Tre attori, tre sedie, scena ridotta all’essenziale, nessun impianto scenografico, ma è la recitazione a descrivere il senso de L’Attore manifesto, gioco teatrale in tre quadri, in scena da giovedì 1 febbraio 2018 alle ore 21.00 (repliche fino al 4) al Teatro Elicantropo di Napoli, costruito da Corrado Drago, Elvio La Pira e Marcello Manzella, autori del testo oltre che ainterpreti, coadiuvati in fase drammaturgica da Gian Paolo Renello, anche alla regia.
Presentato da Associazione Culturale Mitomorfosi, la piéce racconta il mestiere dell’attore, nelle sue fragilità, nella sua essenza, nella sua conturbante e ambigua unicità, in cui gli attori si spogliano e si rivestono dei vari personaggi che dichiaratamente al pubblico interpretano, entrando e uscendo dai loro ruoli.

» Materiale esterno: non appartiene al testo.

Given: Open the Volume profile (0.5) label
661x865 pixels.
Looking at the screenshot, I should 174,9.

“L’Attore manifesto – si legge in una nota – è un percorso in tre quadri, dunque, schizofrenico e surreale, in cui l’Attore passa dalla fase del provino alla messa in scena di una breve storia, fino alla sublimazione di se stesso nel personaggio assoluto: una “gabbia” da cui non vuole e/o non può uscire, dalla quale, comunque, resta confortato. Un percorso in cui si entra e si esce continuamente dal gioco teatrale, tra ambiguità e contraddizioni, nel divertimento e per divertire: di base, l’assurdo”.
È un’ambiguità che gli attori e gli autori teatrali conoscono, praticamente, da sempre. Da sempre sanno che lo spazio di ogni rappresentazione teatrale è occupato da due fuochi, pubblico e attori, e che, come in un moto rotatorio invisibile, la prospettiva gira attorno ad essi, mutando di conseguenza proprio la visione e la percezione dello spettacolo, nonché la consapevolezza in divenire di tutti i presenti.

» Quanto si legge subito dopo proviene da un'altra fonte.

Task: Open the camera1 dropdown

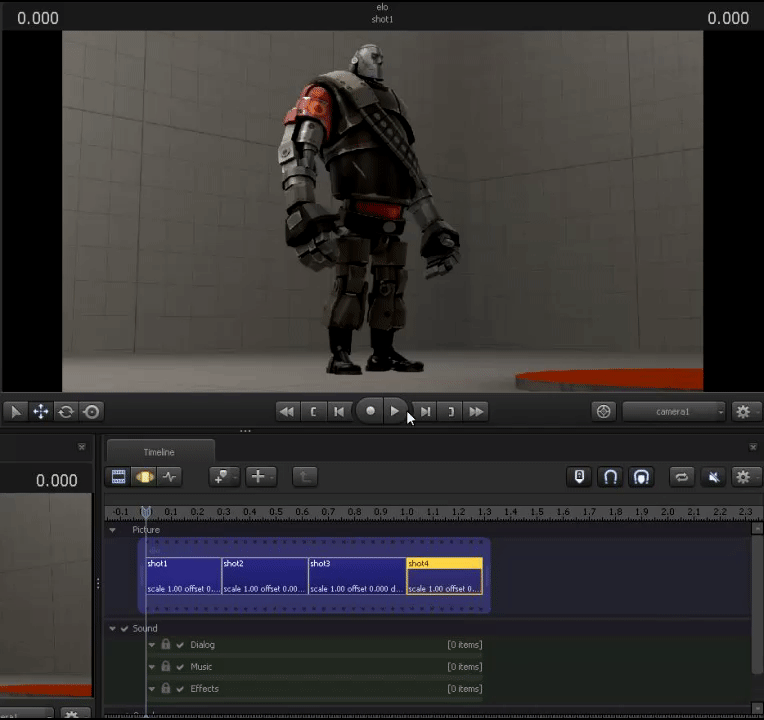Action: [673, 411]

Ne L’Attore manifesto questo gioco di prospettive è il motore stesso dello spettacolo. Si tratta di tre “pezzi facili”, come scherzosamente gli autori hanno voluto chiamarli, in cui è continuamente indagata, con leggerezza e ironia, la funzione dell’attore, la sua essenza, cosa rappresenta e come viene visto dal pubblico.

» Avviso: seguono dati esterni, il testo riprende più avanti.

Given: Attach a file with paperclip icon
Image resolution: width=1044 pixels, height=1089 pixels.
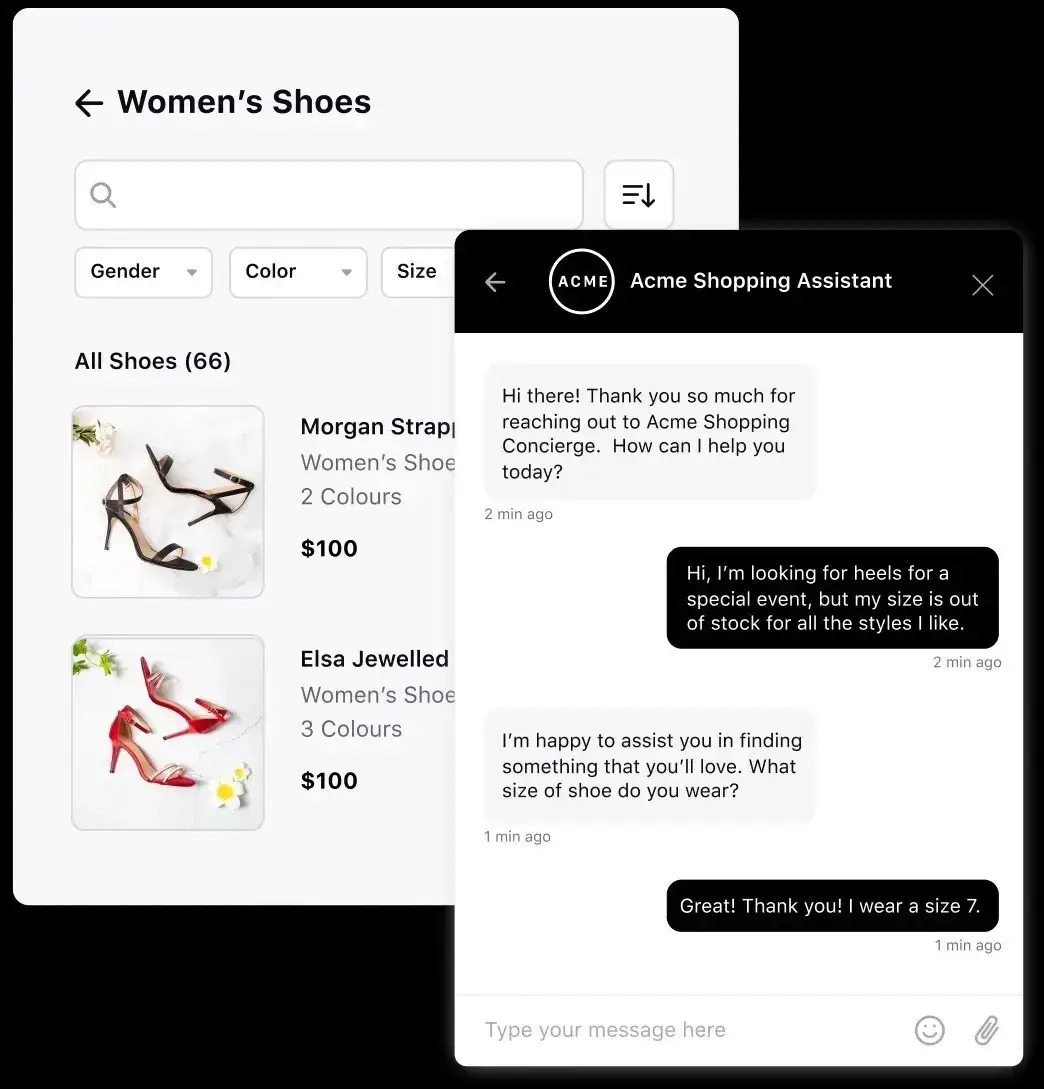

Ogni rapporto cambia in base alla visione che si ha. L’attore s’interroga su se stesso, il pubblico su cosa vede, il regista su cosa comunica, e, in questo continuo quanto sotterraneo e inconscio interrogarsi, vi sono momenti in cui tutto va in corto circuito e i ruoli appaiono meno definiti, a volte quasi sovrapposti.
Ma è sempre e comunque tutto un gioco, in cui gli attori si prendono gioco del pubblico, di se stessi, di tutto quello che li circonda, delle difficoltà pratiche quotidiane che incontrano e della incomunicabilità che tra stessi artisti può sussistere.